I once worked for a boss who was a master of Charlie Brown decision making.
One day she'd give a "definite maybe;" the next an "indefinite perhaps."
But most of the time, it was "I'll think about it and get back to you." Of
course, she never did and no amount of follow-up produced an answer. I came
to realize there was a black hole in her desk where decision requests were
put. Usually time ran out on the issue, the opportunity passed or
no-decision was rendered. Her staff felt thwarted and frustrated.
Later I discovered it was just as frustrating to work with as to work for
these wishy-washy maybe-people. Intertwined projects, assistance or
information needed from other departments, and common company goals, mean
dependence on others to accomplish our work responsibilities.
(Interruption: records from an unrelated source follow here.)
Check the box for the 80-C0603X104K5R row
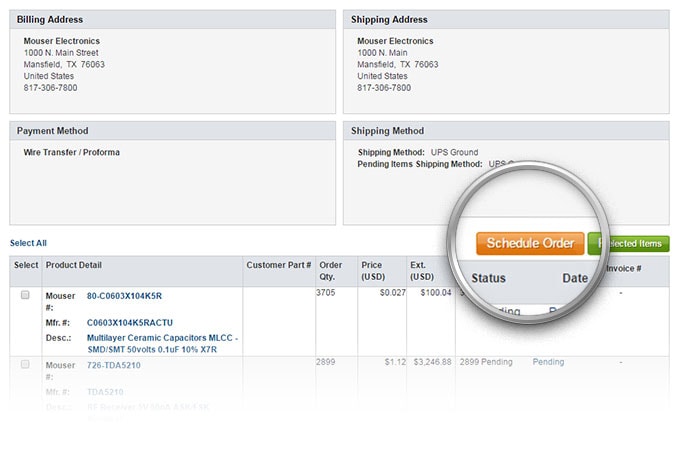The height and width of the screenshot is (450, 679). click(x=25, y=296)
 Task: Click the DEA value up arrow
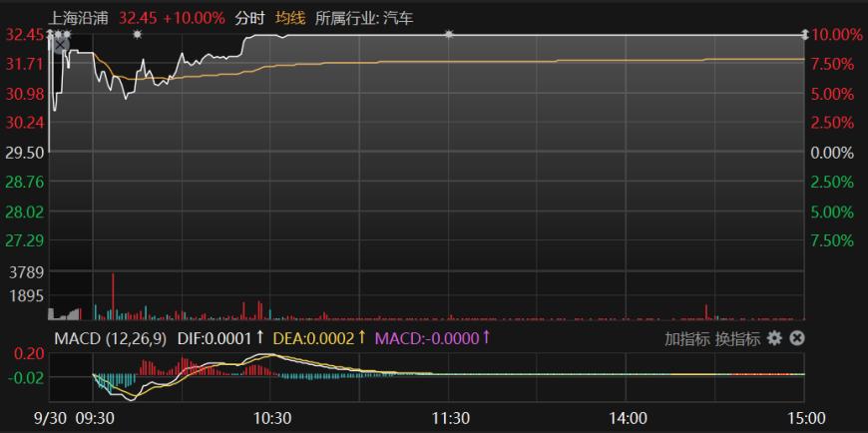click(362, 338)
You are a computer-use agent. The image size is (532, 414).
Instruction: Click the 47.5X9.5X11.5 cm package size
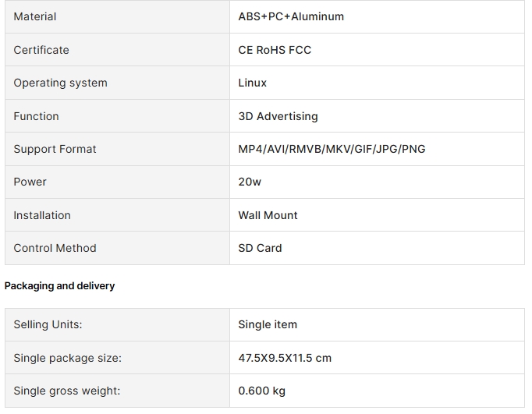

Having to
deal with indecisive maybe-people in a critical role or on a team means
Maybe they're afraid to make a decision; maybe they're lazy; maybe they're
overwhelmed; maybe they're incompetent; maybe they can't decide. Whatever
the reason, results are reduced.
Like the Scottish proverb says, "Maybe's a big book." So if you want to be
winning at working, it's a book you don't want to read or to use. At least
not for long. It's one thing to use think-time to make the best decision
you can and another to let a decision happen by default because you never
got around to making your own.
In twenty years in management I learned it's better to hear a quick "no"
and move on to other options, projects, or opportunities than wander in the
land-of-maybe where little can be accomplished. In many workplaces "maybe"
has become the diplomatic, politically correct way to say "no." So, the
sooner you decide if that applies to your situation, the sooner you can
move to plan B and get results.
However, the problem with too many maybes is not limited to those we need
decisions from. We're all decision makers no matter our role. There are
teammates, clients, customers, family or friends you owe information to,
responses to, decisions to. The difference in how you decide will leave its
mark. Gordon Graham puts it this way, "Decision is a sharp knife that cuts
clean and straight; indecision, a dull one that hacks and tears and leaves
ragged edges behind it." Want to be winning at working? Cut clean. Be decisive.
© 2005 Nan S. Russell. All rights reserved.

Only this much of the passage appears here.